(Dataset entries)
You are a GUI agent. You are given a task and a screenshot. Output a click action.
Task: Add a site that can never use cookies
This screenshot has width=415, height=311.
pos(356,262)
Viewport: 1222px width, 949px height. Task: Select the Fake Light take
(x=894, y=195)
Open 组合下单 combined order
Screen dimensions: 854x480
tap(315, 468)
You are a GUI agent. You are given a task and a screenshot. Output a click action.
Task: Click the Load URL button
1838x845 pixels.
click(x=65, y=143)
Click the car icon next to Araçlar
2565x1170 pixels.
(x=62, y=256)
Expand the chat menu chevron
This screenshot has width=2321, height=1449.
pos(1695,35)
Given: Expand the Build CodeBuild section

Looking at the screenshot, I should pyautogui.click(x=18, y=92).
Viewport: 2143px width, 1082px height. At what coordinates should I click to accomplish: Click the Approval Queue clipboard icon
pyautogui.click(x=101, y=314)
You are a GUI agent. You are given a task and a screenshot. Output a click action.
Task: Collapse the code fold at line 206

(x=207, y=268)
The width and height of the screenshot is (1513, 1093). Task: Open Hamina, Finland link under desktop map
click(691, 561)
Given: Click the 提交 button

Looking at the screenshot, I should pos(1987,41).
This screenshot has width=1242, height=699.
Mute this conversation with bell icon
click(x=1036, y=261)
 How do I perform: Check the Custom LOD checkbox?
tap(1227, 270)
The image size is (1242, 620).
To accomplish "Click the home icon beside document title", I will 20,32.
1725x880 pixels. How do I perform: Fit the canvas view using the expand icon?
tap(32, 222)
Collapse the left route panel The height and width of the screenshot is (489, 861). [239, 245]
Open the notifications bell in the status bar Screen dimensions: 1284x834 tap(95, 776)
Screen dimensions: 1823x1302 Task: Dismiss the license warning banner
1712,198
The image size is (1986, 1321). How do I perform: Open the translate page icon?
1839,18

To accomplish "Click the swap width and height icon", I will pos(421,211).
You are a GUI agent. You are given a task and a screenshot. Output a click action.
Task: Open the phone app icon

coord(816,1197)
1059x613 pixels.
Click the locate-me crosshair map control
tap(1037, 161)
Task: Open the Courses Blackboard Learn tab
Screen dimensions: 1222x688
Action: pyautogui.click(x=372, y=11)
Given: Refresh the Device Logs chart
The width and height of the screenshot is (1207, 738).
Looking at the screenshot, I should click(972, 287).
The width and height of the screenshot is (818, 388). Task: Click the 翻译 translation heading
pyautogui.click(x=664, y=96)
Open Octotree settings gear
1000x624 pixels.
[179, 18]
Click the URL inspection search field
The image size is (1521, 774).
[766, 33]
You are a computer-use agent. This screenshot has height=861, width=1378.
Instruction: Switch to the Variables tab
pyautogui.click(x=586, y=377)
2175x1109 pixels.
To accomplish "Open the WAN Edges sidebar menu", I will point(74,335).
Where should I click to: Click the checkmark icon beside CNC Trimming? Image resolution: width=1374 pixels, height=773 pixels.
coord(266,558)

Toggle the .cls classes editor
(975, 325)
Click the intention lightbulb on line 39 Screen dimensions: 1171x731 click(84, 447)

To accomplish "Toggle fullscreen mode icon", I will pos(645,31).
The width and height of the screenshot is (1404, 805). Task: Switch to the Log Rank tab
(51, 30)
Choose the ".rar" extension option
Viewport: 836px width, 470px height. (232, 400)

(WHAT IS NEEDED) Type out the records above again, exactly the same.

(TASK SOLUTION)
You are a GUI agent. You are given a task and a screenshot. Output a click action.
Task: Add a site that can never use cookies
This screenshot has width=415, height=311.
pos(356,262)
Viewport: 1222px width, 949px height. Task: Select the Fake Light take
(x=894, y=195)
Open 组合下单 combined order
Screen dimensions: 854x480
tap(315, 468)
You are a GUI agent. You are given a task and a screenshot. Output a click action.
Task: Click the Load URL button
1838x845 pixels.
click(x=65, y=143)
Click the car icon next to Araçlar
2565x1170 pixels.
(x=62, y=256)
Expand the chat menu chevron
This screenshot has width=2321, height=1449.
pos(1695,35)
Given: Expand the Build CodeBuild section

Looking at the screenshot, I should pyautogui.click(x=18, y=92).
Viewport: 2143px width, 1082px height. At what coordinates should I click to accomplish: Click the Approval Queue clipboard icon
pyautogui.click(x=101, y=314)
You are a GUI agent. You are given a task and a screenshot. Output a click action.
Task: Collapse the code fold at line 206

(x=207, y=268)
The width and height of the screenshot is (1513, 1093). Task: Open Hamina, Finland link under desktop map
click(691, 561)
Given: Click the 提交 button

Looking at the screenshot, I should pos(1987,41).
This screenshot has width=1242, height=699.
Mute this conversation with bell icon
click(x=1036, y=261)
 How do I perform: Check the Custom LOD checkbox?
tap(1227, 270)
The image size is (1242, 620).
To accomplish "Click the home icon beside document title", I will 20,32.
1725x880 pixels. How do I perform: Fit the canvas view using the expand icon?
tap(32, 222)
Collapse the left route panel The height and width of the screenshot is (489, 861). [239, 245]
Open the notifications bell in the status bar Screen dimensions: 1284x834 tap(95, 776)
Screen dimensions: 1823x1302 Task: Dismiss the license warning banner
1712,198
The image size is (1986, 1321). How do I perform: Open the translate page icon?
1839,18

To accomplish "Click the swap width and height icon", I will pos(421,211).
You are a GUI agent. You are given a task and a screenshot. Output a click action.
Task: Open the phone app icon

coord(816,1197)
1059x613 pixels.
Click the locate-me crosshair map control
tap(1037, 161)
Task: Open the Courses Blackboard Learn tab
Screen dimensions: 1222x688
Action: pyautogui.click(x=372, y=11)
Given: Refresh the Device Logs chart
The width and height of the screenshot is (1207, 738).
Looking at the screenshot, I should click(972, 287).
The width and height of the screenshot is (818, 388). Task: Click the 翻译 translation heading
pyautogui.click(x=664, y=96)
Open Octotree settings gear
1000x624 pixels.
[179, 18]
Click the URL inspection search field
The image size is (1521, 774).
[766, 33]
You are a computer-use agent. This screenshot has height=861, width=1378.
Instruction: Switch to the Variables tab
pyautogui.click(x=586, y=377)
2175x1109 pixels.
To accomplish "Open the WAN Edges sidebar menu", I will point(74,335).
Where should I click to: Click the checkmark icon beside CNC Trimming? Image resolution: width=1374 pixels, height=773 pixels.
coord(266,558)

Toggle the .cls classes editor
(975, 325)
Click the intention lightbulb on line 39 Screen dimensions: 1171x731 click(84, 447)

To accomplish "Toggle fullscreen mode icon", I will pos(645,31).
The width and height of the screenshot is (1404, 805). Task: Switch to the Log Rank tab
(51, 30)
Choose the ".rar" extension option
Viewport: 836px width, 470px height. (232, 400)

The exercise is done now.